While Samsung Electronics is struggling to supply Nvidia with advanced HBM3E memory, American Micron Technology’s success in this area allows it to claim the status of Nvidia’s second-largest supplier. Micron will soon begin supplying this customer with 12-tier HBM3E stacks, which it developed by September last year.
Image source: Micron Technology
Naturally, SK hynix is ahead of both competitors in this area, but Nvidia itself is interested in having multiple HBM3E suppliers, as it allows it to increase the reliability of supply chains and gain some leverage for bargaining with suppliers. At the Wolfe Research event, as reported by Business Korea, Micron Technology CFO Mark Murphy spoke about the advantages of the company’s 12-tier HBM3E stacks. Compared to competitors’ 8-tier HBM3E chips, they provide a 50% increase in capacity and a 20% reduction in power consumption.
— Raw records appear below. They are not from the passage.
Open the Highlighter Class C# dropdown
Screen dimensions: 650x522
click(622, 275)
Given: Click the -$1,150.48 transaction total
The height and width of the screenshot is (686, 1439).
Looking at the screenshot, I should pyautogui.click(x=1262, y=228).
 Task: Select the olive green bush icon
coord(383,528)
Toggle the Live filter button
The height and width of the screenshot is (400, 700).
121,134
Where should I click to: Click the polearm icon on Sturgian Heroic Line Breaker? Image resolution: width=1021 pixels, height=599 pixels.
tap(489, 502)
Let us recall that at this time Samsung only agreed to supply Nvidia with its 8-tier HBM3E stacks, which will be used to manufacture computing accelerators offered on the Chinese market. Samsung will send samples of 12-tier HBM3E memory to Nvidia by the end of this month, but it is not a fact that the corresponding products will satisfy the customer in terms of their characteristics and quality.
As previously reported, SK hynix and Samsung are racing to get HBM4 memory chips to market, aiming to offer them to Nvidia within a year. Micron Technology is set to begin shipping HBM4 next year, so competition for Nvidia’s HBM4 orders will be fierce.